ATLANTA (Reuters) -A panel of U.S. vaccine advisers named by Health Secretary Robert F. Kennedy Jr. on Friday abandoned years of broad support for the COVID-19 shot and recommended that the vaccines be made available for all ages based on shared clinical decision-making with a physician.

Vaccines recommended by the committee, known as the Advisory Committee on Immunization Practices (ACIP), under shared clinical decision-making are typically covered by U.S. health insurance programs.
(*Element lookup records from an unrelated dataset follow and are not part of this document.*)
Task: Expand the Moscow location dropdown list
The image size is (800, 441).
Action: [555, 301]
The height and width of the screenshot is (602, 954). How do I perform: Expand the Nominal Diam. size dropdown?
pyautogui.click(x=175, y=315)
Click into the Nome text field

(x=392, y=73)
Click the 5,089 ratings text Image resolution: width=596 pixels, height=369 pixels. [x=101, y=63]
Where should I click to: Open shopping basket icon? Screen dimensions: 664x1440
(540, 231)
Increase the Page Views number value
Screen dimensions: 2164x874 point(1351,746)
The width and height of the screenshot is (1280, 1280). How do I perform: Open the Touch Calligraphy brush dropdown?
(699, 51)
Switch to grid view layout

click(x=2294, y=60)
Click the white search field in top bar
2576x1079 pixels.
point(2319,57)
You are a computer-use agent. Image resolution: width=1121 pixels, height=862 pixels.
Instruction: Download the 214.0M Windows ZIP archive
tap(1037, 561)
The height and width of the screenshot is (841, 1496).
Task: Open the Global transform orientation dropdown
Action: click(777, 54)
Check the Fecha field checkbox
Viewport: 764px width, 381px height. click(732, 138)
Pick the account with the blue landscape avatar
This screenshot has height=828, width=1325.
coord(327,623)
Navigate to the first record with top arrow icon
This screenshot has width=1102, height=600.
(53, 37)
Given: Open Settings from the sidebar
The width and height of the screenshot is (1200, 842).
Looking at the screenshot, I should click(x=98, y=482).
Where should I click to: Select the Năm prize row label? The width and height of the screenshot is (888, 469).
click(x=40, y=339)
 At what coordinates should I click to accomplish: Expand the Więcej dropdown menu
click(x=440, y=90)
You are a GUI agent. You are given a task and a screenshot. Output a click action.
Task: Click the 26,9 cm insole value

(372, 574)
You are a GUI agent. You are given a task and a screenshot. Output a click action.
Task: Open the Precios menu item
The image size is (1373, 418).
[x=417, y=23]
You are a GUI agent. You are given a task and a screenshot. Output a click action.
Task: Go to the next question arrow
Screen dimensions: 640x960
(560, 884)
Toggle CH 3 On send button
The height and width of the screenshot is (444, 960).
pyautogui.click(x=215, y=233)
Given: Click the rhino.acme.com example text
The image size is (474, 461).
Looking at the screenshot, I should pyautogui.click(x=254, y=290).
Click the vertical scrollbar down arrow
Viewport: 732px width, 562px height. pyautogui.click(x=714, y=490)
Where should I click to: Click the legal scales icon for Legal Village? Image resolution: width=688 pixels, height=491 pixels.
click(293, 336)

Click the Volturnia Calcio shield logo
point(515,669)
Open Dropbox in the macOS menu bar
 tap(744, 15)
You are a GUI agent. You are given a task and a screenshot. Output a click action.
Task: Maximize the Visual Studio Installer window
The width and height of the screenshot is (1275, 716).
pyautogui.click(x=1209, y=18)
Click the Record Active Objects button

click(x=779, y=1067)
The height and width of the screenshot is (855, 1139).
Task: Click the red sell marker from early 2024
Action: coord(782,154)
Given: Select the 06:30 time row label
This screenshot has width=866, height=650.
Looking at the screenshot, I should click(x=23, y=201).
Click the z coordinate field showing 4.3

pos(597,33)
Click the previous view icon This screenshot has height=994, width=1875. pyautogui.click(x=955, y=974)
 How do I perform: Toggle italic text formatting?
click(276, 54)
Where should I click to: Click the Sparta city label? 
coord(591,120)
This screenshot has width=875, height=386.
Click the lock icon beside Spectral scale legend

The vote was put forward as the panel reconvened for a second day of meetings that have highlighted deep divisions over the future of the U.S. immunization schedules under Kennedy, who has long promoted claims about vaccine harms that run contrary to scientific evidence.

The decision by Kennedy’s hand-picked vaccine advisory panel followed lengthy presentations, many of which focused on matters of basic science typically taken up by the Food and Drug Administration before approving the shots.

PANEL ALSO VOTED TO RESTRICT MMRV VACCINE USE

They followed the panel’s Thursday vote recommending against giving the combined measles-mumps-rubella-varicella shot to children under four. On Friday, the panel re-voted to align the U.S. government’s childhood vaccine program with their recommendations.

The panel, reconstituted this year by Kennedy, includes several members who have previously raised concerns about routine vaccines or advocated against COVID shots. Five of the members began their terms on Monday.

Members of the COVID vaccine working group raised several potential safety issues that they believe warranted more study.

Pfizer, which partners with Germany’s BioNTech; Moderna; and Sanofi, which partners with Novavax, all defended the safety and effectiveness of their vaccines.

The CDC presented data suggesting COVID-19 vaccination provided additional protection against emergency department visits in children and adults, and hospitalizations and critical illness in adults 65 and older. It said U.S. hospitalization rates from COVID have been highest for adults 65 and older and infants under 6 months.